#### About this exercise
A line belongs in the answer only if it contains the word "Identify"; copy every such line from the listing below.

#### Listed entries
##########

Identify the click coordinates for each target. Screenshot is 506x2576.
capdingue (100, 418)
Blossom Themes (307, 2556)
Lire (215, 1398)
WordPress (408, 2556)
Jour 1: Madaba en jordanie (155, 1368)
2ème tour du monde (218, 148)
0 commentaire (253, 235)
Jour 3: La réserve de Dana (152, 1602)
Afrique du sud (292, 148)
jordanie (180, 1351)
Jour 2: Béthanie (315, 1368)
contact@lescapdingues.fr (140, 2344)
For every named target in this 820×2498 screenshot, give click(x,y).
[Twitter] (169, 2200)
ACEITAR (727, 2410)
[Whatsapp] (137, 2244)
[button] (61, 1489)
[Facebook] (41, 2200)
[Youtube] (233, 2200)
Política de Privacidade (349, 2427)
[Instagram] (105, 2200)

##########

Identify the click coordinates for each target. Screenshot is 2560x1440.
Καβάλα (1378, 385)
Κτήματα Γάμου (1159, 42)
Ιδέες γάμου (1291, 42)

##########

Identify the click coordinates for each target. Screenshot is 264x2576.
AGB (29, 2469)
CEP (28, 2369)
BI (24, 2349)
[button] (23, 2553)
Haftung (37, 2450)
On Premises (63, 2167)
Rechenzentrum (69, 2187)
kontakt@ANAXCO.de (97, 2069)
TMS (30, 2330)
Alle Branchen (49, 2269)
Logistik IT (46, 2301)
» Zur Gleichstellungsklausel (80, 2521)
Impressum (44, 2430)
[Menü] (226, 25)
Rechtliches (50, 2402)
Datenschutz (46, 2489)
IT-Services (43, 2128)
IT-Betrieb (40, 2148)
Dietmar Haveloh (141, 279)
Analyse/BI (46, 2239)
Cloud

##########

#### The answer
Identify the click coordinates for each target. Screenshot is 506x2576.
Identify the click coordinates for each target. Screenshot is 2560x1440.
Identify the click coordinates for each target. Screenshot is 264x2576.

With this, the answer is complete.